Uit Wikipedia, de vrije encyclopedie
Beleg van Nice
Onderdeel van Italiaanse Oorlog (1542-1546)
Beleg van Nice
Datum 6–22 augustus 1543
Locatie Nice, Hertogdom Savoye
Resultaat Overwinning voor de Franco-Ottomaanse Alliantie
Strijdende partijen
Heilige Roomse Rijk
Hertogdom Savoye
Republiek Genua
Koninkrijk Frankrijk
Ottomaanse Rijk
Leiders en commandanten
Andrea Doria Frans Bourbon-Condé
Barbarossa

Het Beleg van Nice vond plaats van 6 tot 22 augustus 1543. Een coalitie van een Franse en een Ottomaanse vloot veroverden de stad Nice, gelegen in het Hertogdom Savoye, een bondgenoot van het Heilige Roomse Rijk.

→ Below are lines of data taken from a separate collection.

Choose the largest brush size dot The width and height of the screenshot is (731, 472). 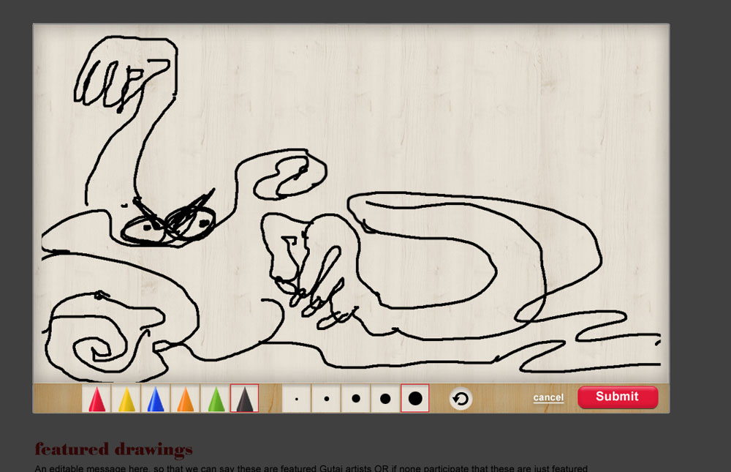(x=414, y=399)
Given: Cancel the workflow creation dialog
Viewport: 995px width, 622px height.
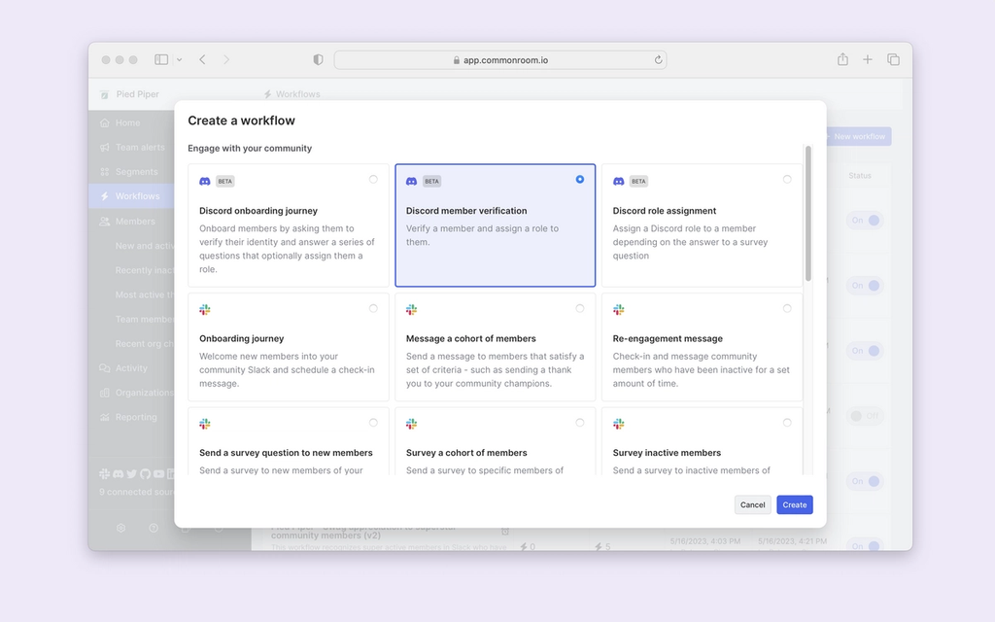Looking at the screenshot, I should 752,504.
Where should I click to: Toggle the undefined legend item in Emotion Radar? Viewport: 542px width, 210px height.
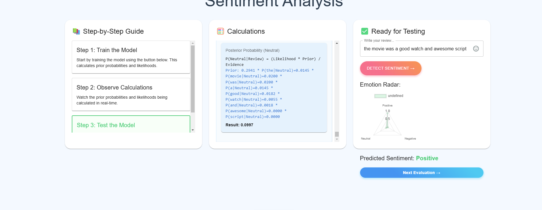coord(389,96)
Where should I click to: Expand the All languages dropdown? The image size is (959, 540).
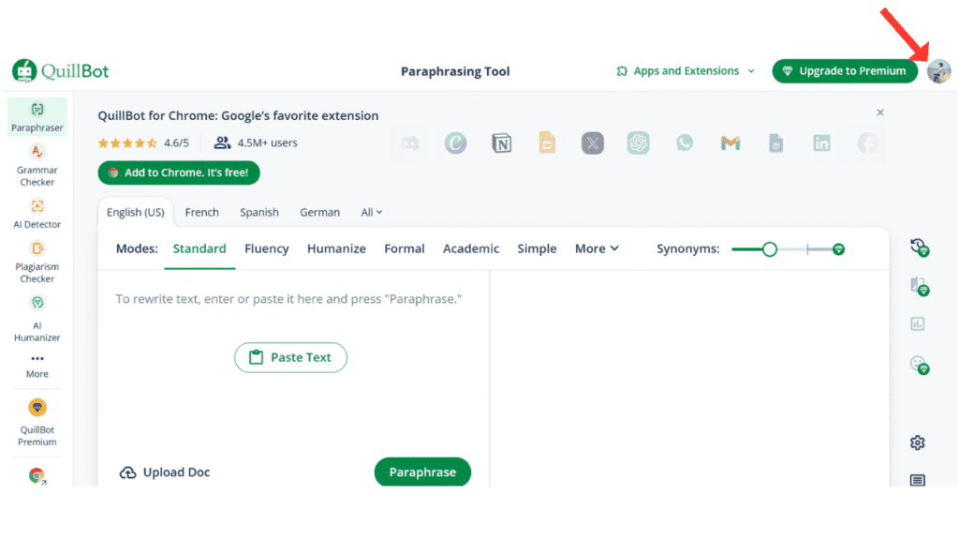372,213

De Franco-Ottomaanse Alliantie dateert uit 1535. Beide partijen vochten samen in de Italiaanse Oorlog (1535-1538), die eindigde in de Vrede van Nice. In 1541 werd de Franse ambassadeur in het Ottomaanse Rijk Antonio Rincon door soldaten van Keizer Karel V vermoord en de aanval op Algiers kostte aan de vloot van het Heilig Roomse Rijk meer dan 150 schepen. Een nieuwe oorlog startte in de Lage Landen op 12 juli 1542.

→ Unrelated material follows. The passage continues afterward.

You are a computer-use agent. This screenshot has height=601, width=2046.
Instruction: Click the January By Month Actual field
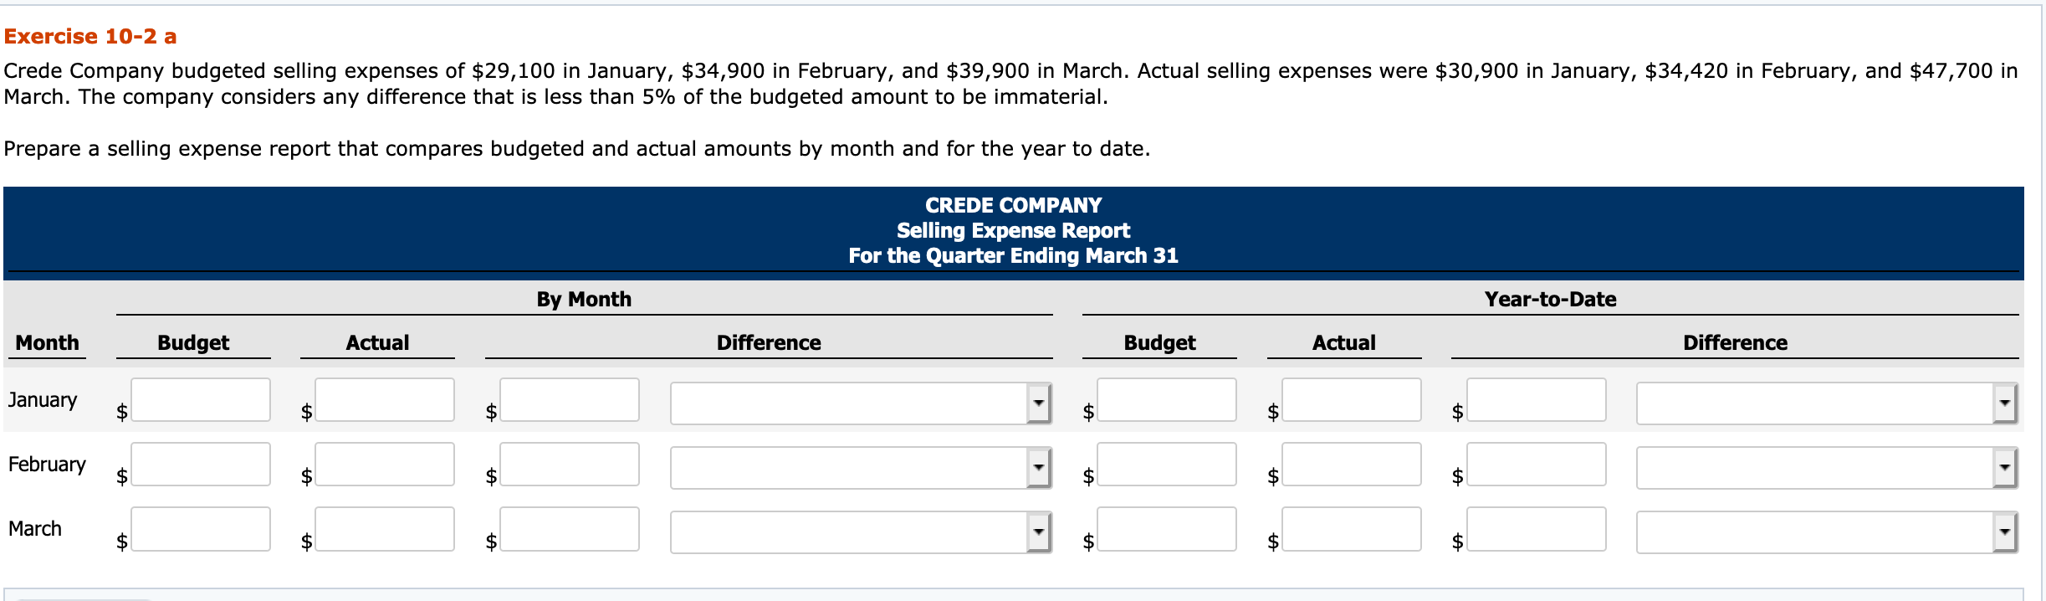pos(383,400)
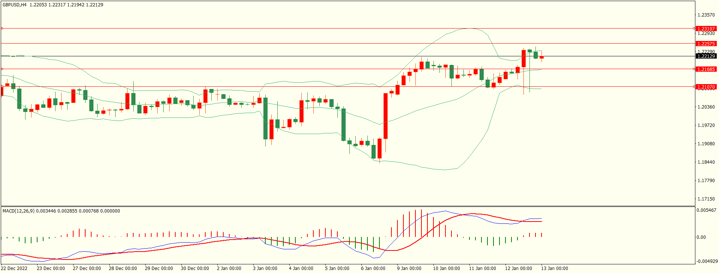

De Franse en Ottomaanse vloot verzamelden zich op 21 juli 1543 in de haven van Marseille. Op 6 augustus vielen 110 Ottomaanse galeien gesteund door 50 Franse schepen Nice aan. De stad viel op 22 augustus. Op de laatste avond plunderde Barbarossa de stad en ontvoerde meer dan 2500 burgers. Hij had meer respect voor zijn tegenstander Andrea Doria, dan voor zijn Franse medestanders, die hij verweet dat ze meer bekwaam waren hun vatten te vullen met wijn, dan met buskruit.

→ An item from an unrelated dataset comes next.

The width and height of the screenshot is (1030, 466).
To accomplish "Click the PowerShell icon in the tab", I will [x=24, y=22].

Koning Frans I van Frankrijk nodigde zijn Ottomaanse bondgenoten uit om te overwinteren in Toulon. Gedurende de winter kon de Ottomaanse vloot, met zijn 110 galeien en 30.000 troepen, Toulon gebruiken als basis om de Spaanse en Italiaanse kusten aan te vallen onder admiraal Salah Rais. Intussen ging Barbarossa onderhandelen met Andrea Doria over de vrijlating van admiraal Turgut Reis. Na zes maand verblijf in Toulon en de vrijlating van Turgut Reis keerde de Ottomaanse vloot terug naar Constantinopel.

De rest van de christelijke wereld was verbolgen en geschokt over de Franco-Ottomaanse Alliantie.